- [WHAT THIS TASK INVOLVES]: Word for word, return the lines from the start of the entries below through the line that has "[Statistics cookies] (289, 130)".

╭─ MATERIAL SUPPLIED

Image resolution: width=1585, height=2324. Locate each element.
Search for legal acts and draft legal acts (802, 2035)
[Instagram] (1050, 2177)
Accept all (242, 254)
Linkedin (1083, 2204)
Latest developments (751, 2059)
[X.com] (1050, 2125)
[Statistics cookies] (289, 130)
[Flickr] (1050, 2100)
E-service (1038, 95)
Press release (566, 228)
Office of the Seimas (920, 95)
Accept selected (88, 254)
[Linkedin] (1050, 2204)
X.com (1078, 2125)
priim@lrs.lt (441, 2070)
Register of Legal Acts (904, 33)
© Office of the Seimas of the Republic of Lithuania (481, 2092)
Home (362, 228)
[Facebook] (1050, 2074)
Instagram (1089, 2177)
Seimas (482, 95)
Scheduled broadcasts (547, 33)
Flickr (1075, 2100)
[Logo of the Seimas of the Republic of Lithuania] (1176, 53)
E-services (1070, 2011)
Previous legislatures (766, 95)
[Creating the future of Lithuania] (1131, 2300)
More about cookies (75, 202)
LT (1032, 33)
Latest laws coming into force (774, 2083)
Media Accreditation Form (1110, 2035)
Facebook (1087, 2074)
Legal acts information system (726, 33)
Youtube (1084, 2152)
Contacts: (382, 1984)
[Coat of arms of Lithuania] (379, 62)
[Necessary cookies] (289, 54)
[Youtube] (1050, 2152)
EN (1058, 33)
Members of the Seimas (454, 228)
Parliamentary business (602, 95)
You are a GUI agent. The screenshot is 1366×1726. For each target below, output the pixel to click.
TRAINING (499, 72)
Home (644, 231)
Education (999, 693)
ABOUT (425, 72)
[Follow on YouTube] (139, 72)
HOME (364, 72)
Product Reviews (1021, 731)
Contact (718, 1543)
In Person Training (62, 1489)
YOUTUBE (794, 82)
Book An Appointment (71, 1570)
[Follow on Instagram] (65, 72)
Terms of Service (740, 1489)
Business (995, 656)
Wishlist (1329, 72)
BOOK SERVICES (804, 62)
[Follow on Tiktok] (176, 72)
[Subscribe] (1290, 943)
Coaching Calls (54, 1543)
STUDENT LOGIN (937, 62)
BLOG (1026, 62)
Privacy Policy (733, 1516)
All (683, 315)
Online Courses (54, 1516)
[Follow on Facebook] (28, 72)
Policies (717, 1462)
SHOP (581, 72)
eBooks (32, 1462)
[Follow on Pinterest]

╰─

- [WRITTEN SOLUTION]:
Image resolution: width=1585, height=2324. Locate each element.
Search for legal acts and draft legal acts (802, 2035)
[Instagram] (1050, 2177)
Accept all (242, 254)
Linkedin (1083, 2204)
Latest developments (751, 2059)
[X.com] (1050, 2125)
[Statistics cookies] (289, 130)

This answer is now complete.